Problem to work on ▸
Every entry has to be output exactly, with none skipped.

Dataset content ▸

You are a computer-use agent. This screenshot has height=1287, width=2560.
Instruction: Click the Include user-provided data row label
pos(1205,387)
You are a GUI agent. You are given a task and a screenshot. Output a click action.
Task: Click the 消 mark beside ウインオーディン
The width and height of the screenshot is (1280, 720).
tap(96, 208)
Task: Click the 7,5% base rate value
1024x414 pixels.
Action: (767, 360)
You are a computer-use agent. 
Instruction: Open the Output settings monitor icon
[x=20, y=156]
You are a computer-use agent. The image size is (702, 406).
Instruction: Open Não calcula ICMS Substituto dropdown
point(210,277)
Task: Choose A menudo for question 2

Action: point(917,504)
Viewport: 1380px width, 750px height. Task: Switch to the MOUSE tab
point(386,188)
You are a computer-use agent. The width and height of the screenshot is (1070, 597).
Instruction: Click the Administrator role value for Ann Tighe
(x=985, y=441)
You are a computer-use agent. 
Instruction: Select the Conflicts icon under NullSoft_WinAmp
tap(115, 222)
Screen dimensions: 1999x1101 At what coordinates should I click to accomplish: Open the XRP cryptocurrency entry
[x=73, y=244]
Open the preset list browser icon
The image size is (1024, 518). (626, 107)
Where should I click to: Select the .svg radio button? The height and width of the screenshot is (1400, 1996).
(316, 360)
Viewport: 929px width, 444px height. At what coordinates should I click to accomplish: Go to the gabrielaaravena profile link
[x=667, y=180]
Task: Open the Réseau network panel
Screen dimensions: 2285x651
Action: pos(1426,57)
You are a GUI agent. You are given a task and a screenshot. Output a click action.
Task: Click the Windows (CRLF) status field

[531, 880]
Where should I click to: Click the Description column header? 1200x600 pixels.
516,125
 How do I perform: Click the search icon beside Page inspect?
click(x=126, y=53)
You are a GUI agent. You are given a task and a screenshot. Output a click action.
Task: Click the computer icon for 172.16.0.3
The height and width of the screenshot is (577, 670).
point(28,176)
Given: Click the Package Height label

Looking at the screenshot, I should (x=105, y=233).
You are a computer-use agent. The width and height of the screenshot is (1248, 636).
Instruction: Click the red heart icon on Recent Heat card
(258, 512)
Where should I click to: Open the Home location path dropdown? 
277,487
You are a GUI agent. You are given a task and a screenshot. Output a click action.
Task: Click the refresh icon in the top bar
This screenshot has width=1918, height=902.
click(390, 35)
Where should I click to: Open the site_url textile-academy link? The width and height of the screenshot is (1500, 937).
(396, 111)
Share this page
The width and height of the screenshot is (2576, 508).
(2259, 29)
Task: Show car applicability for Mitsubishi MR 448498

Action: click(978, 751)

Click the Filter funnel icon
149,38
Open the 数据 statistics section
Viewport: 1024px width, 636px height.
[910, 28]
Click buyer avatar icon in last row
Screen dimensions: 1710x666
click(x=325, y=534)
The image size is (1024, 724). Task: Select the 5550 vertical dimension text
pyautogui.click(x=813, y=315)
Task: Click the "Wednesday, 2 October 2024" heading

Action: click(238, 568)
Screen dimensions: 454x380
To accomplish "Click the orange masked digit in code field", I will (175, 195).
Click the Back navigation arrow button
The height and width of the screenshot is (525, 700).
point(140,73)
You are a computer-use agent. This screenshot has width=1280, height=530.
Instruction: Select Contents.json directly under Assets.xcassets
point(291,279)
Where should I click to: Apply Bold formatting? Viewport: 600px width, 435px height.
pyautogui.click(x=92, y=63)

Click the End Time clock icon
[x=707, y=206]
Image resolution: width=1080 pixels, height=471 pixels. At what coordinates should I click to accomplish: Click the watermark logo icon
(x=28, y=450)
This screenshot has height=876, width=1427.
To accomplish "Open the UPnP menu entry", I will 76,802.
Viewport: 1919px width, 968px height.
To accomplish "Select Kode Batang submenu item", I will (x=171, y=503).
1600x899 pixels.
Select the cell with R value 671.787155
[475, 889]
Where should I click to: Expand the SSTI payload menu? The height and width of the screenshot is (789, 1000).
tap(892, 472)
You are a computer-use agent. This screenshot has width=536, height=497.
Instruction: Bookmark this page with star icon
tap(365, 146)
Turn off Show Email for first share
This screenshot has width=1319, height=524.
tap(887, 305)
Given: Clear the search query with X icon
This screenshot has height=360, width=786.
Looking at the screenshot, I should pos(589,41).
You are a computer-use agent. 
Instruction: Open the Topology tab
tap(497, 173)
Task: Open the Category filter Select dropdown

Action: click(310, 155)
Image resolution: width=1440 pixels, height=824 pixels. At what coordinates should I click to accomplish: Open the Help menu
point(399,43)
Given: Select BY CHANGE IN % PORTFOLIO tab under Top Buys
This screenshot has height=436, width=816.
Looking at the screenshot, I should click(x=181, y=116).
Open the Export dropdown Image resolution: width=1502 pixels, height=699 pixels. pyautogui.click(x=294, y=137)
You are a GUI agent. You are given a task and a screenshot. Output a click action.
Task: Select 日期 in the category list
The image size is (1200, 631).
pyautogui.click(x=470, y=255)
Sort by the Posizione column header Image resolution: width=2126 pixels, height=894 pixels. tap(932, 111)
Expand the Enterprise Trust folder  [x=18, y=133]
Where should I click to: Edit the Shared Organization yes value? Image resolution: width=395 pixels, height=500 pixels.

Your response ▸
You are a computer-use agent. This screenshot has height=1287, width=2560.
Instruction: Click the Include user-provided data row label
pos(1205,387)
You are a GUI agent. You are given a task and a screenshot. Output a click action.
Task: Click the 消 mark beside ウインオーディン
The width and height of the screenshot is (1280, 720).
tap(96, 208)
Task: Click the 7,5% base rate value
1024x414 pixels.
Action: (767, 360)
You are a computer-use agent. 
Instruction: Open the Output settings monitor icon
[x=20, y=156]
You are a computer-use agent. The image size is (702, 406).
Instruction: Open Não calcula ICMS Substituto dropdown
point(210,277)
Task: Choose A menudo for question 2

Action: point(917,504)
Viewport: 1380px width, 750px height. Task: Switch to the MOUSE tab
point(386,188)
You are a computer-use agent. The width and height of the screenshot is (1070, 597).
Instruction: Click the Administrator role value for Ann Tighe
(x=985, y=441)
You are a computer-use agent. 
Instruction: Select the Conflicts icon under NullSoft_WinAmp
tap(115, 222)
Screen dimensions: 1999x1101 At what coordinates should I click to accomplish: Open the XRP cryptocurrency entry
[x=73, y=244]
Open the preset list browser icon
The image size is (1024, 518). (626, 107)
Where should I click to: Select the .svg radio button? The height and width of the screenshot is (1400, 1996).
(316, 360)
Viewport: 929px width, 444px height. At what coordinates should I click to accomplish: Go to the gabrielaaravena profile link
[x=667, y=180]
Task: Open the Réseau network panel
Screen dimensions: 2285x651
Action: pos(1426,57)
You are a GUI agent. You are given a task and a screenshot. Output a click action.
Task: Click the Windows (CRLF) status field

[531, 880]
Where should I click to: Click the Description column header? 1200x600 pixels.
516,125
 How do I perform: Click the search icon beside Page inspect?
click(x=126, y=53)
You are a GUI agent. You are given a task and a screenshot. Output a click action.
Task: Click the computer icon for 172.16.0.3
The height and width of the screenshot is (577, 670).
point(28,176)
Given: Click the Package Height label

Looking at the screenshot, I should (x=105, y=233).
You are a computer-use agent. The width and height of the screenshot is (1248, 636).
Instruction: Click the red heart icon on Recent Heat card
(258, 512)
Where should I click to: Open the Home location path dropdown? 
277,487
You are a GUI agent. You are given a task and a screenshot. Output a click action.
Task: Click the refresh icon in the top bar
This screenshot has width=1918, height=902.
click(390, 35)
Where should I click to: Open the site_url textile-academy link? The width and height of the screenshot is (1500, 937).
(396, 111)
Share this page
The width and height of the screenshot is (2576, 508).
(2259, 29)
Task: Show car applicability for Mitsubishi MR 448498

Action: click(978, 751)

Click the Filter funnel icon
149,38
Open the 数据 statistics section
Viewport: 1024px width, 636px height.
[910, 28]
Click buyer avatar icon in last row
Screen dimensions: 1710x666
click(x=325, y=534)
The image size is (1024, 724). Task: Select the 5550 vertical dimension text
pyautogui.click(x=813, y=315)
Task: Click the "Wednesday, 2 October 2024" heading

Action: click(238, 568)
Screen dimensions: 454x380
To accomplish "Click the orange masked digit in code field", I will (175, 195).
Click the Back navigation arrow button
The height and width of the screenshot is (525, 700).
point(140,73)
You are a computer-use agent. This screenshot has width=1280, height=530.
Instruction: Select Contents.json directly under Assets.xcassets
point(291,279)
Where should I click to: Apply Bold formatting? Viewport: 600px width, 435px height.
pyautogui.click(x=92, y=63)

Click the End Time clock icon
[x=707, y=206]
Image resolution: width=1080 pixels, height=471 pixels. At what coordinates should I click to accomplish: Click the watermark logo icon
(x=28, y=450)
This screenshot has height=876, width=1427.
To accomplish "Open the UPnP menu entry", I will 76,802.
Viewport: 1919px width, 968px height.
To accomplish "Select Kode Batang submenu item", I will (x=171, y=503).
1600x899 pixels.
Select the cell with R value 671.787155
[475, 889]
Where should I click to: Expand the SSTI payload menu? The height and width of the screenshot is (789, 1000).
tap(892, 472)
You are a computer-use agent. This screenshot has width=536, height=497.
Instruction: Bookmark this page with star icon
tap(365, 146)
Turn off Show Email for first share
This screenshot has width=1319, height=524.
tap(887, 305)
Given: Clear the search query with X icon
This screenshot has height=360, width=786.
Looking at the screenshot, I should pos(589,41).
You are a computer-use agent. 
Instruction: Open the Topology tab
tap(497, 173)
Task: Open the Category filter Select dropdown

Action: click(310, 155)
Image resolution: width=1440 pixels, height=824 pixels. At what coordinates should I click to accomplish: Open the Help menu
point(399,43)
Given: Select BY CHANGE IN % PORTFOLIO tab under Top Buys
This screenshot has height=436, width=816.
Looking at the screenshot, I should click(x=181, y=116).
Open the Export dropdown Image resolution: width=1502 pixels, height=699 pixels. pyautogui.click(x=294, y=137)
You are a GUI agent. You are given a task and a screenshot. Output a click action.
Task: Select 日期 in the category list
The image size is (1200, 631).
pyautogui.click(x=470, y=255)
Sort by the Posizione column header Image resolution: width=2126 pixels, height=894 pixels. tap(932, 111)
Expand the Enterprise Trust folder  [x=18, y=133]
Where should I click to: Edit the Shared Organization yes value? Image resolution: width=395 pixels, height=500 pixels.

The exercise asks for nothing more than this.